**Short exercise**: Translate this sentence from the passage headed "Thoughts from Prison" into Spanish: "I have lain in prison for nearly two years."

**Text passage**:
▼

THOUGHTS FROM PRISON


“To regret one’s own experiences is to arrest one’s own development. To deny one’s own experiences is to put a lie into the lips of one’s own life. It is no less than a denial of the soul.”- Wilde

“I have lain in prison for nearly two years. Out of my nature has come wild despair, an abandonment to grief that was piteous even to look at; terrible and impotent rage; bitterness and scorn; anguish that wept aloud; misery that could find no voice; sorrow that was dumb. I have passed through every possible mood of suffering. Better than Wordsworth himself I know what Wordsworth meant when he said—
Suffering is permanent, obscure, and dark,
And has the nature of infinity.

But while there were times when I rejoiced in the idea that my sufferings were to be endless, I could not bear them to be without meaning. Now I find hidden somewhere away in my nature something that tells me that nothing in the whole world is meaningless, and suffering least of all. That something hidden away in my nature, like a treasure in a field, is humility.
It is the last thing left in me, and the best: the ultimate discovery at which I have arrived, the starting-point for a fresh development. It has come to me right out of myself, so I know that it has come at the proper time. It could not have come before, nor later. Had any one told me of it, I would have rejected it. Had it been brought to me, I would have refused it. As I found it, I want to keep it. I must do so. It is the one thing that has in it the elements of life, of a new life, a Vita Nuova for me. Of all things it is the strangest; one cannot give it away and another may not give it to one. One cannot acquire it except by surrendering everything that one has. It is only when one has lost all things, that one knows that one possesses it.

▲

**Dataset excerpt**:
▼

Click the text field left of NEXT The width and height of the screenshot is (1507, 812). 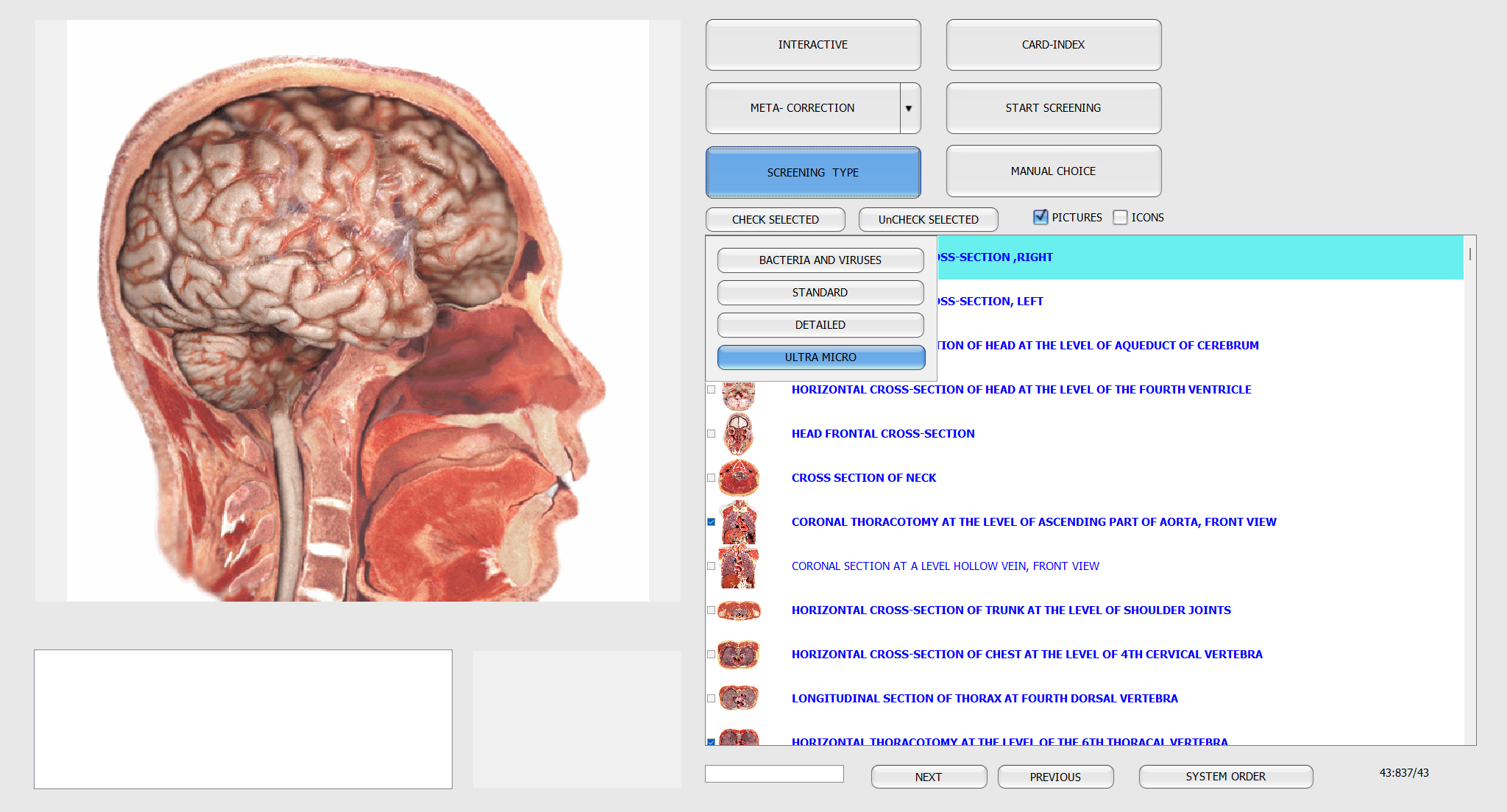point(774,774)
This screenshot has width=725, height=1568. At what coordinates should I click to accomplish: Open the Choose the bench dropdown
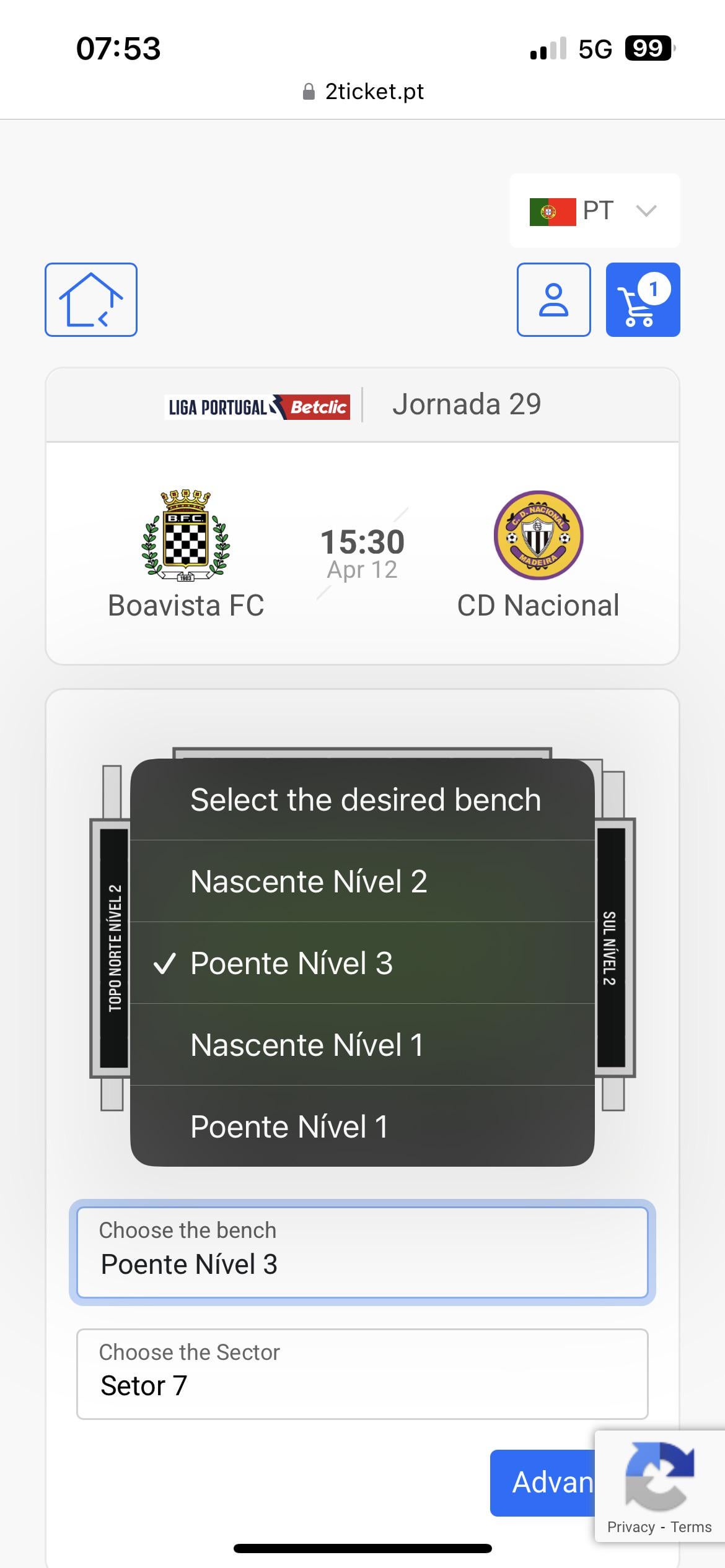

▲

**Response**: He permanecido en prisión casi dos años.